Mighty Monsters Returns

John and I tried out Mighty Monsters again last night. We played fairly slowly, as it's been a while and we had to look a lot of stuff up, partially because the designs had a number of rules and abilities that were a little different to what we'd played before.

I set up a standard scenario - two monsters defending an oil refinery against two attacking monsters. I created two teams, one of six 'good' monsters (mostly mechs and heroes) and one of 'bad' monsters. We then rolled dice to randomly select who we'd use.

John was the defending side, and ended up with Mothra and Coyote Tango. Mothra has a ranged atack, flight and a protective force-field, but is weak in close combat. Coyote Tango is an agile mech, with two powerful long-range cannon, but again a lack of close combat ability.

Against them I got Godzilla, who is simply a good, tough all-rounder, and Baragon, who has decent close-combat capabilities, as well as some interesting movement options - leaping and burrowing.

Here's the setup, with the refinery to the right. The attackers had to destroy the refinery with a close-combat attack, and defeat at least one defending monster. The attackers had to prevent this. If the refinery is destroyed, it explodes.


Mothra and the refinery.


Baragon made the initial running for the attackers. Both sides ran off one set of activations, so if one monster caused a turnover, it would end the turn for both. Baragon advanced and took cover behind some ruined buildings. But Coyote Tango got off a couple of shots and inflicted the first hits of the game.


Baragon was able to get in some fast movement, and attacked Coyote Tango with his powerful bite and claws, damaging the mech. Coyote Tango retreated, and Mothra moved in to block further attacks. Baragon took some hits from Mothra's electrical attack.

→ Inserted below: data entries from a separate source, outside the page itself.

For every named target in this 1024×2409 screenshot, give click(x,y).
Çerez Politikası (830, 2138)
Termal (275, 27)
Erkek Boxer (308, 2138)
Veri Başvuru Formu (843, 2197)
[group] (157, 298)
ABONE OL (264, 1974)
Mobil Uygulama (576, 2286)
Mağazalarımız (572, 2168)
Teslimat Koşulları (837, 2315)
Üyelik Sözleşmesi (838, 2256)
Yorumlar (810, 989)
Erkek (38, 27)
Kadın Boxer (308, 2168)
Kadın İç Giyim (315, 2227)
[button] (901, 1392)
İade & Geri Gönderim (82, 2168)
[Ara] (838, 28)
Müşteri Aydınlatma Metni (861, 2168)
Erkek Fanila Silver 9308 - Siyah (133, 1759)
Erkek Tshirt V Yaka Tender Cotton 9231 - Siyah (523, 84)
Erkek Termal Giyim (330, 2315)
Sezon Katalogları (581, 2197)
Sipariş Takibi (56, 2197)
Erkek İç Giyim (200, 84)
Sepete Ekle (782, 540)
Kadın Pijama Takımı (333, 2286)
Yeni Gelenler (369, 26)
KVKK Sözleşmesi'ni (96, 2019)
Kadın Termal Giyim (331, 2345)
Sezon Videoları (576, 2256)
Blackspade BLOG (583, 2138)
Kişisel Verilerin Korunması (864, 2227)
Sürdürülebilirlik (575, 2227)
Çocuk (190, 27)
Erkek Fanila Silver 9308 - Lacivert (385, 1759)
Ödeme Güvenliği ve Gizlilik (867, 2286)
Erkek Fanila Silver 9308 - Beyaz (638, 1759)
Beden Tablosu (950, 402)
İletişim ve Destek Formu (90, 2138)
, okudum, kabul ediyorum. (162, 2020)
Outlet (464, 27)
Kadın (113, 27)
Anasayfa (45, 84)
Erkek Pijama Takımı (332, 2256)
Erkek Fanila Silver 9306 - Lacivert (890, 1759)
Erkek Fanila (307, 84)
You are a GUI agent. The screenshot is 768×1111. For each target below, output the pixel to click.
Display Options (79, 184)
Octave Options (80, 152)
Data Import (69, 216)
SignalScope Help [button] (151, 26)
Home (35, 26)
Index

Godzilla was also moving up slowly. Whilst Mothra fought Baragon, Coyote Tango starting shooting at the big lizard.


Godzilla's advance was relentless, however. Mothra knocked down Baragon, and moved to support the mech, but Godzilla quickly reached the refinery and stomped it. The ensuing explosion caught Coyote Tango, badly damaging the cockpit, killing one pilot and knocking the other unconscious. The rules say that another mech can wake up the unconscious pilot - we house-ruled that, as a good monster, Mothra could do it too. But Coyote Tango was out of the running for a turn or so.


Baragon never recovered, falling unconscious from the damage he had taken, but the now inactive Coyote Tango wasn't in much of a state either. Godzilla pressed the attack, and quickly disabled the mech, giving the attacker a win.


I played with a few rules changes which, fortunately, I'm remembering to write down, so at some stage I will post them here. They are mostly to tidy up a few grey areas, but there are some changes to points, abilities and combat moves designed to deal with issues of relative point costs, ease of running the game or simply because some things really don't make sense.